[Records for the task]
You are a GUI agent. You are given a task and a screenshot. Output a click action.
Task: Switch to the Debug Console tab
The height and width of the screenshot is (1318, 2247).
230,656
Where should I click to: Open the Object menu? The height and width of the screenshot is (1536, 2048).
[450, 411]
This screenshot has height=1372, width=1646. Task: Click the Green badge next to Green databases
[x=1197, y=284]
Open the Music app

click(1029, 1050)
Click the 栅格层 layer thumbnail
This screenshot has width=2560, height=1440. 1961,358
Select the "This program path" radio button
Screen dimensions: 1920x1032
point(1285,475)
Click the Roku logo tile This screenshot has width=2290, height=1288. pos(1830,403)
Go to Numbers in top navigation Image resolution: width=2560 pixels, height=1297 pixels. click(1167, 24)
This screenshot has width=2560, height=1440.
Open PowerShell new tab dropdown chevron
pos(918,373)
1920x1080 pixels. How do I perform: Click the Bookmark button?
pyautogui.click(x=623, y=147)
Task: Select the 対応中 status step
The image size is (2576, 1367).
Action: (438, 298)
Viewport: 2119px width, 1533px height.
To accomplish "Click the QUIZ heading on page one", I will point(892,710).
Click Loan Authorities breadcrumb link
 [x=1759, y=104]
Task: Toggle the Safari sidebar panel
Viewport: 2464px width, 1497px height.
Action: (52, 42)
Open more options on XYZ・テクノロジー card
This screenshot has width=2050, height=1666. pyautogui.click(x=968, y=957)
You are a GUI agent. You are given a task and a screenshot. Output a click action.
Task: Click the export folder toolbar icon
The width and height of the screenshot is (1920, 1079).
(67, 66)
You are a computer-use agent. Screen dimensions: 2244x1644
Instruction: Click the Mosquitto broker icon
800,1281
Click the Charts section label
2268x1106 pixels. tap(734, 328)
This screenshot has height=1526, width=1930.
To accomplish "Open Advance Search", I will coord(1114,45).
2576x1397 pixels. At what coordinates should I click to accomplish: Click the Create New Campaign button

[Your instructions] From the listing above, repeat exactly the lines starting at the line that includes "Go to Numbers" and ending at the line that includes "Viewport: 2119px width, 1533px height.", with nothing outside that span.

[Problem solution]
Go to Numbers in top navigation Image resolution: width=2560 pixels, height=1297 pixels. click(1167, 24)
This screenshot has width=2560, height=1440.
Open PowerShell new tab dropdown chevron
pos(918,373)
1920x1080 pixels. How do I perform: Click the Bookmark button?
pyautogui.click(x=623, y=147)
Task: Select the 対応中 status step
The image size is (2576, 1367).
Action: (438, 298)
Viewport: 2119px width, 1533px height.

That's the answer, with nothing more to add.